Press Releases

Government Orders Queens Sanitation Company to Bargain with Teamsters

Planet Waste Unlawfully Threatened and Spied-On Workers who Testified to Government Investigators about Abuses

The National Labor Relations Board this week ordered a Queens sanitation company, Planet Waste, to end its efforts to remove Teamsters Local 813 as the union representing its employees, through a settlement of outstanding charges before the board. If the company had not settled the case, agreeing to correct the activities that led to unfair labor practices charges, the NLRB would have proceeded through the enforcement process. If Planet Waste violates any conditions of the agreement, it gives up its right to contest the underlying allegations and the NLRB can order immediate relief to protect workers.

Under the agreement, Planet Waste, of Maspeth, NY is required to bargain with Local 813, which it has previously refused to do to, and discontinue the unlawful actions that led to unfair labor practice charges. Those charges asserted that Planet Waste:

  • Retaliated against workers for supporting Local 813
  • Retaliated against workers who cooperated with NLRB investigators
  • Threatened to fire workers for supporting the union
  • Installed cameras in trucks to surveil union supporters
  • Called police to remove Local 813 representatives from the facility
  • Threatened to make work more difficult for union supporters and workers cooperating with NLRB investigators
  • Interrogated workers about their support for the union
  • Interrogated workers about their testimony to the NLRB
  • Provided unlawful assistance to a notorious, company-friendly union, called LIFE 890

The company also agreed to return one employee to his past terms of employment, after he had been punished for supporting Local 813.

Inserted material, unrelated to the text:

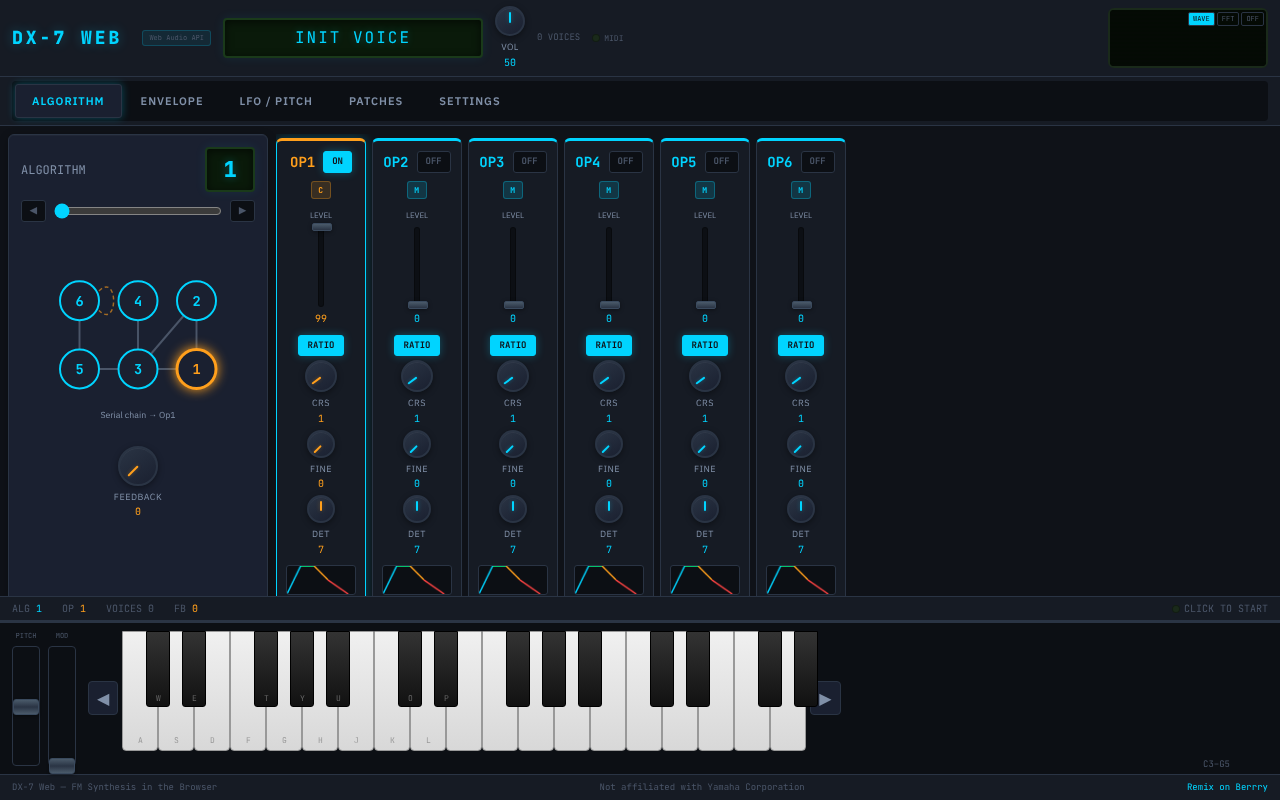Click the carrier C badge on OP1
The width and height of the screenshot is (1280, 800).
(321, 189)
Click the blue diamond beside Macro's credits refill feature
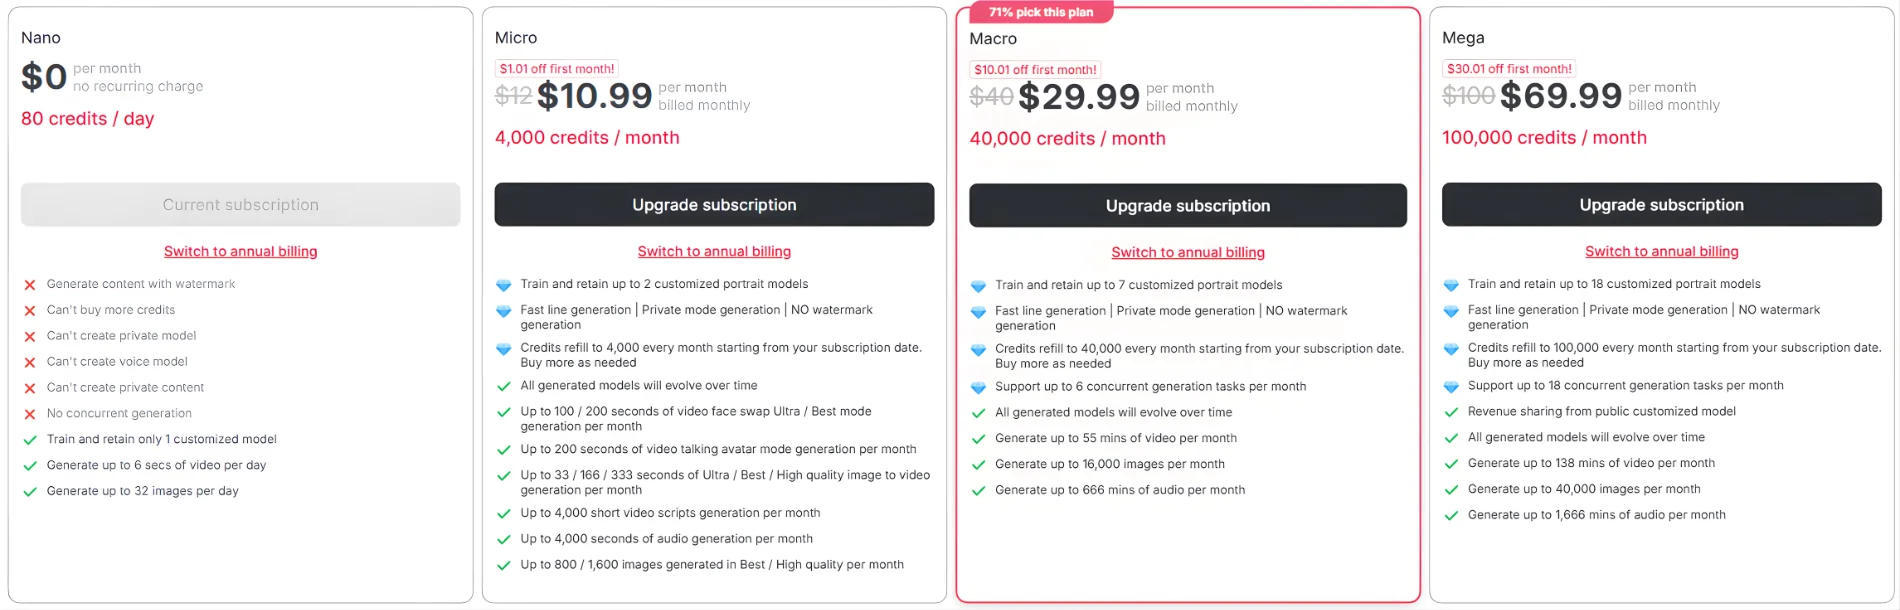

“This is the federal government saying no to union busting and no to threatening workers who stand up for themselves,” said Sean Campbell, President of Teamsters Local 813. “These abuses are not unique to Planet Waste, they happen every day at private sanitation companies across the city. Local 813 is pushing back and we are winning.”

“Planet Waste wanted to get rid of the Teamsters so it could take advantage of our members. The company lost,” Campbell added.

Planet Waste had partnered with a notorious union called LIFE 890 in its attempt to remove the Teamsters and replace the real union with LIFE 890. Earlier this year, Planet Waste and LIFE 890 claimed that workers wanted to change unions, and called for an election, amidst a flurry of unfair labor practice charges against Planet Waste. It is illegal for a company to initiate a union decertification. In April, the NLRB blocked the election while it investigated the charges, and today’s agreement stops the union busting campaign for good.

“Planet Waste used the same union-busting playbook as many other private sanitation companies in New York City. I’m glad the National Labor Relations Board is finally putting a stop to it,” said Campbell. “Sanitation is one the most dangerous jobs and employers often hire workers that can be easily exploited, like immigrant and formerly incarcerated New Yorkers. These workers need a strong union like the Teamsters to stand up for their rights and give them a voice at work.”

LIFE 890, headed by John Mongello, Jr., operates out of a Bay Ridge townhouse owned by Mongello. The small union and its benefit fund pay Mongello nearly $300,000 a year in salary and rent, in addition to employing his wife and daughter. According to the Daily News, Mongello is the former leader of LIUNA Local 445 and created LIFE 890 through “a scheme to break away from LIUNA and steal its contracts.”

The NLRB decision is the latest win for the Teamsters union, which has been campaigning for better wages and working conditions in New York’s private sanitation industry. Earlier this year, workers at the city’s largest recycling plant joined the Teamsters. The union has also worked with environmental allies to improve New York City oversight of the private sanitation industry, through the City’s announced Commercial Waste Zone policy.